* **Work to complete**
Extract each line from the entries below that has the string "dropdown" in it.

##### Provided data #####

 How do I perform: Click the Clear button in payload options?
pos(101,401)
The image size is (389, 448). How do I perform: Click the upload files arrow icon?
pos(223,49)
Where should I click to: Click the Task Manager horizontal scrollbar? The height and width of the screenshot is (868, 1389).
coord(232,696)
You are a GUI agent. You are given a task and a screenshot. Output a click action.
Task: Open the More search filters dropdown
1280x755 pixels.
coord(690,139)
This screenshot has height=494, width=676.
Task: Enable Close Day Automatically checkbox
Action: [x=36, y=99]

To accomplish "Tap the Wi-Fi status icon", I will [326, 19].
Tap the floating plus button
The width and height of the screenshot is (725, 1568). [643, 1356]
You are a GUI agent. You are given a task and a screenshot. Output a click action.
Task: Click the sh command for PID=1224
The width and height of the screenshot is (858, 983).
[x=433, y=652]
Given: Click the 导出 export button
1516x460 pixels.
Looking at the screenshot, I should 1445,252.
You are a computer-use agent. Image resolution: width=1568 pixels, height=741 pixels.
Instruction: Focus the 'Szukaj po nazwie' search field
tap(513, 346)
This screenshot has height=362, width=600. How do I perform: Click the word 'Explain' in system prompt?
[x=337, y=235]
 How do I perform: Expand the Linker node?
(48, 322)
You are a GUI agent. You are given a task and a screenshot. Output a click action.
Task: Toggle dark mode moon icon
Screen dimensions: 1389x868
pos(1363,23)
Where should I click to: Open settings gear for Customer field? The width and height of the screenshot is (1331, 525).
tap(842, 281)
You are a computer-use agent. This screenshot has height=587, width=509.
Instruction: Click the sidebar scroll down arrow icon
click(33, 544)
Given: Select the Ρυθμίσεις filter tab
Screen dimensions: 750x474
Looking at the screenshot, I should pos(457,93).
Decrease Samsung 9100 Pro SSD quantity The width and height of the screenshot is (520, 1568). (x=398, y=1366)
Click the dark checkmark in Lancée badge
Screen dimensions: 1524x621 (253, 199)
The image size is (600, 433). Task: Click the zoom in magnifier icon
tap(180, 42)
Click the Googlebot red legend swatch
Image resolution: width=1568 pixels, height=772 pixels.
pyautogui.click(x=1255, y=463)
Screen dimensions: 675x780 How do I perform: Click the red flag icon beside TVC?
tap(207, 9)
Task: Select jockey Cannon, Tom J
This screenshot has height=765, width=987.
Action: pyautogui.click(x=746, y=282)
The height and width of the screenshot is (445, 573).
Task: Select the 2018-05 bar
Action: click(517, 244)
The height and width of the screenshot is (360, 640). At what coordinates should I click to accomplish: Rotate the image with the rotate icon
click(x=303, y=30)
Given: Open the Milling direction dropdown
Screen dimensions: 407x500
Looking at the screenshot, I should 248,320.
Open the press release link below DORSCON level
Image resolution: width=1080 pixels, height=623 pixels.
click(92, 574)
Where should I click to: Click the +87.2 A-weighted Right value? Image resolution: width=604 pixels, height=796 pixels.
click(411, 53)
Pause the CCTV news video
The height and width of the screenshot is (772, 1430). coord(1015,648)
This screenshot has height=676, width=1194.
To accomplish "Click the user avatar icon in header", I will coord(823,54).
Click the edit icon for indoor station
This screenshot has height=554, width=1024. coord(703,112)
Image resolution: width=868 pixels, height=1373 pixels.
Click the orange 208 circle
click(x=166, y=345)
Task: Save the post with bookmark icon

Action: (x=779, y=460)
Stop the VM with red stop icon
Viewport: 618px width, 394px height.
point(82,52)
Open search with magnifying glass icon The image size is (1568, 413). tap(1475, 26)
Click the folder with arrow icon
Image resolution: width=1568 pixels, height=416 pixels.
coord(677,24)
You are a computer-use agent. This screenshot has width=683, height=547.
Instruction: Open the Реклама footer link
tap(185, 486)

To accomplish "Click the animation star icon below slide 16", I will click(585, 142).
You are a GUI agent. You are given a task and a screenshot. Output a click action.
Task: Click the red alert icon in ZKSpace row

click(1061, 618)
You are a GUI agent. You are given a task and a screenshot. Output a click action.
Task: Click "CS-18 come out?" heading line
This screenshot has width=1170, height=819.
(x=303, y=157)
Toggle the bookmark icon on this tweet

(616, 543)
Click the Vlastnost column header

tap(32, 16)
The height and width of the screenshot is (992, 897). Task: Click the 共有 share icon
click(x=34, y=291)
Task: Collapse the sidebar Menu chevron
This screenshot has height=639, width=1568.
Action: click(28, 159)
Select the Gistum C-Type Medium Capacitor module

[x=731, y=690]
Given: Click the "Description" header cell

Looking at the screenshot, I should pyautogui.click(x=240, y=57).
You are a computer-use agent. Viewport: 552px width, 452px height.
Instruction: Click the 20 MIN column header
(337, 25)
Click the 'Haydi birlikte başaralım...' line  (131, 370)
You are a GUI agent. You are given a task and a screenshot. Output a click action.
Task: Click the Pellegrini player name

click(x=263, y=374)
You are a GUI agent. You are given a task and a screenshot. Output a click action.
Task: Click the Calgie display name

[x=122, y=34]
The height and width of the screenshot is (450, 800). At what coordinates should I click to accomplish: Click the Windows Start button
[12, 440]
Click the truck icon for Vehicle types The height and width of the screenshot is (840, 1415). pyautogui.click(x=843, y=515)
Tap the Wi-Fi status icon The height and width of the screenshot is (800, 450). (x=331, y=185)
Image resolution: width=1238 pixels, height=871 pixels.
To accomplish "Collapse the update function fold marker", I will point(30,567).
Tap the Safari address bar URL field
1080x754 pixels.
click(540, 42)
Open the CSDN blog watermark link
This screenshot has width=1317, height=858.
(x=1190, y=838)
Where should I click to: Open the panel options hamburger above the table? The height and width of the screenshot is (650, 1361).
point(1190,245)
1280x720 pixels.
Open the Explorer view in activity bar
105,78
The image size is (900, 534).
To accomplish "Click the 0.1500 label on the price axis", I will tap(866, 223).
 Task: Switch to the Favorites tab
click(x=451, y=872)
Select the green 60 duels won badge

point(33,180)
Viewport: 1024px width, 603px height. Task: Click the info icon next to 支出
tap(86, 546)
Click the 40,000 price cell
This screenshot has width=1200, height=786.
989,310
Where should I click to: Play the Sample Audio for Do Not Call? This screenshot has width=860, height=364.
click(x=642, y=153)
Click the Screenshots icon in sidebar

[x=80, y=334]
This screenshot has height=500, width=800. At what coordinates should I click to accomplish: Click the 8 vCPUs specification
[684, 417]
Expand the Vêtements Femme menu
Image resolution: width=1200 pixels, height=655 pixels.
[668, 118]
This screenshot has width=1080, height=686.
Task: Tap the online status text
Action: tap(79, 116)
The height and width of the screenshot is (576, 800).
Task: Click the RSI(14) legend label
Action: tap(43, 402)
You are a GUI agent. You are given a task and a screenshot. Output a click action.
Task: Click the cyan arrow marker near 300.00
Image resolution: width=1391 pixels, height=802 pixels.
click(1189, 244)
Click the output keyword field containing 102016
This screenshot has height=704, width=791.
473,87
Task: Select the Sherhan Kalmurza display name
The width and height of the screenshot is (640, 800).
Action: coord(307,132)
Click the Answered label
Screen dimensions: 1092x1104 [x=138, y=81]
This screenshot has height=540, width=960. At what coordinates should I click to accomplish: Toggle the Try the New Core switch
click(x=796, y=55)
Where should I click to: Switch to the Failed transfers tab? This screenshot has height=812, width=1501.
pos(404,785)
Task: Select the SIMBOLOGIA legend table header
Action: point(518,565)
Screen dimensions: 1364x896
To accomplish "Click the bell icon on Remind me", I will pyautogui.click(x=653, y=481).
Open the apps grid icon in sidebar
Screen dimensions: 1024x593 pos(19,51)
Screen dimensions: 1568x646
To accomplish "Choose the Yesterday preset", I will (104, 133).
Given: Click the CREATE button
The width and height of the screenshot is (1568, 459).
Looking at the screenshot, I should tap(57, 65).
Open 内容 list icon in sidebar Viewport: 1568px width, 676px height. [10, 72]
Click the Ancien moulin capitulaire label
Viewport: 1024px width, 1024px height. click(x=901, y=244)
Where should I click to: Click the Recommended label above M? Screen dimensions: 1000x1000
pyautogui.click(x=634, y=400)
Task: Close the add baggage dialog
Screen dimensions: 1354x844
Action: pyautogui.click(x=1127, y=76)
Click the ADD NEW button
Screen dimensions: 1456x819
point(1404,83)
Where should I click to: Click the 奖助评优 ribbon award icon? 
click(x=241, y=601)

#####

* **Problem solution**
Task: Open the More search filters dropdown
Given: Open the Milling direction dropdown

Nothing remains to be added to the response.